** EXERCISE GOAL **
Could you reproduce each of the items below word for word, without changing anything?

# START OF THE RECORDS

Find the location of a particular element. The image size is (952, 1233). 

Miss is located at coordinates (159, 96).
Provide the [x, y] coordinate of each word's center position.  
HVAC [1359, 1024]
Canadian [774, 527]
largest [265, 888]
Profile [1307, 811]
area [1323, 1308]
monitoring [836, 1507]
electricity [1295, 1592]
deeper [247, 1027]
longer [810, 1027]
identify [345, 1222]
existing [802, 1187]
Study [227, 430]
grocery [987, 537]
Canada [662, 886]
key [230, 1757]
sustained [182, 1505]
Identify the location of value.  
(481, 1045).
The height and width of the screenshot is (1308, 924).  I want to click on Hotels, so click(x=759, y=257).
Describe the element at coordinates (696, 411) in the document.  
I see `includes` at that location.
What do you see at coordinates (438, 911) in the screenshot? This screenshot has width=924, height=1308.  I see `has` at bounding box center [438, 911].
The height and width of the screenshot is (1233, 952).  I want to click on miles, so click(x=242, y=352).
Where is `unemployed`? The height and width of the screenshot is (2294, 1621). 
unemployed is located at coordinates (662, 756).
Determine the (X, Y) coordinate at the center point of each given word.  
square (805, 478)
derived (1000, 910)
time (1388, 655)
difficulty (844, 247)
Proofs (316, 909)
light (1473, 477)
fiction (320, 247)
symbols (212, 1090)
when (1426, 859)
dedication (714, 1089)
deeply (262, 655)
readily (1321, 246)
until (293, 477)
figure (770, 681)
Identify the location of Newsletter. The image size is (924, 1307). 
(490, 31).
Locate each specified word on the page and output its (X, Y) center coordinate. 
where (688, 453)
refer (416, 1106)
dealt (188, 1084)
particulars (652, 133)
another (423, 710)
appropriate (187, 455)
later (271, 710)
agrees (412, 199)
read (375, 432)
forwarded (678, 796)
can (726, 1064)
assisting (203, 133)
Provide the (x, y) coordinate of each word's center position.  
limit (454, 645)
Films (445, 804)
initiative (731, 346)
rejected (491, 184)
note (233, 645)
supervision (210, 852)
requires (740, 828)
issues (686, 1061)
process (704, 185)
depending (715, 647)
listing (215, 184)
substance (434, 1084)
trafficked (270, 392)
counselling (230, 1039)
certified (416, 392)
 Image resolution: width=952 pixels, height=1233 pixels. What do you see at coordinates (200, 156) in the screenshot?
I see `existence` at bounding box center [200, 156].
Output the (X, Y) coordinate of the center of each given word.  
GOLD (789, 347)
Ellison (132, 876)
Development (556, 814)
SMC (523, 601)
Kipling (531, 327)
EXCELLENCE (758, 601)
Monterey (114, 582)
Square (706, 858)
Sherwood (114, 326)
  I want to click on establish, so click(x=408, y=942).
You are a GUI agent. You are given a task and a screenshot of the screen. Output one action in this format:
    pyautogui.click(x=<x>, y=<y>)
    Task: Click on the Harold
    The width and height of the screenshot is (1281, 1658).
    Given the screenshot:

# END OF THE RECORDS

** TASK OUTPUT **
Find the location of a particular element. The image size is (952, 1233). 

Miss is located at coordinates (159, 96).
Provide the [x, y] coordinate of each word's center position.  
HVAC [1359, 1024]
Canadian [774, 527]
largest [265, 888]
Profile [1307, 811]
area [1323, 1308]
monitoring [836, 1507]
electricity [1295, 1592]
deeper [247, 1027]
longer [810, 1027]
identify [345, 1222]
existing [802, 1187]
Study [227, 430]
grocery [987, 537]
Canada [662, 886]
key [230, 1757]
sustained [182, 1505]
Identify the location of value.  
(481, 1045).
The height and width of the screenshot is (1308, 924).  I want to click on Hotels, so click(x=759, y=257).
Describe the element at coordinates (696, 411) in the document.  
I see `includes` at that location.
What do you see at coordinates (438, 911) in the screenshot? This screenshot has width=924, height=1308.  I see `has` at bounding box center [438, 911].
The height and width of the screenshot is (1233, 952).  I want to click on miles, so click(x=242, y=352).
Where is `unemployed`? The height and width of the screenshot is (2294, 1621). 
unemployed is located at coordinates (662, 756).
Determine the (X, Y) coordinate at the center point of each given word.  
square (805, 478)
derived (1000, 910)
time (1388, 655)
difficulty (844, 247)
Proofs (316, 909)
light (1473, 477)
fiction (320, 247)
symbols (212, 1090)
when (1426, 859)
dedication (714, 1089)
deeply (262, 655)
readily (1321, 246)
until (293, 477)
figure (770, 681)
Identify the location of Newsletter. The image size is (924, 1307). 
(490, 31).
Locate each specified word on the page and output its (X, Y) center coordinate. 
where (688, 453)
refer (416, 1106)
dealt (188, 1084)
particulars (652, 133)
another (423, 710)
appropriate (187, 455)
later (271, 710)
agrees (412, 199)
read (375, 432)
forwarded (678, 796)
can (726, 1064)
assisting (203, 133)
Provide the (x, y) coordinate of each word's center position.  
limit (454, 645)
Films (445, 804)
initiative (731, 346)
rejected (491, 184)
note (233, 645)
supervision (210, 852)
requires (740, 828)
issues (686, 1061)
process (704, 185)
depending (715, 647)
listing (215, 184)
substance (434, 1084)
trafficked (270, 392)
counselling (230, 1039)
certified (416, 392)
 Image resolution: width=952 pixels, height=1233 pixels. What do you see at coordinates (200, 156) in the screenshot?
I see `existence` at bounding box center [200, 156].
Output the (X, Y) coordinate of the center of each given word.  
GOLD (789, 347)
Ellison (132, 876)
Development (556, 814)
SMC (523, 601)
Kipling (531, 327)
EXCELLENCE (758, 601)
Monterey (114, 582)
Square (706, 858)
Sherwood (114, 326)
  I want to click on establish, so click(x=408, y=942).
You are a GUI agent. You are given a task and a screenshot of the screen. Output one action in this format:
    pyautogui.click(x=<x>, y=<y>)
    Task: Click on the Harold
    The width and height of the screenshot is (1281, 1658).
    Given the screenshot:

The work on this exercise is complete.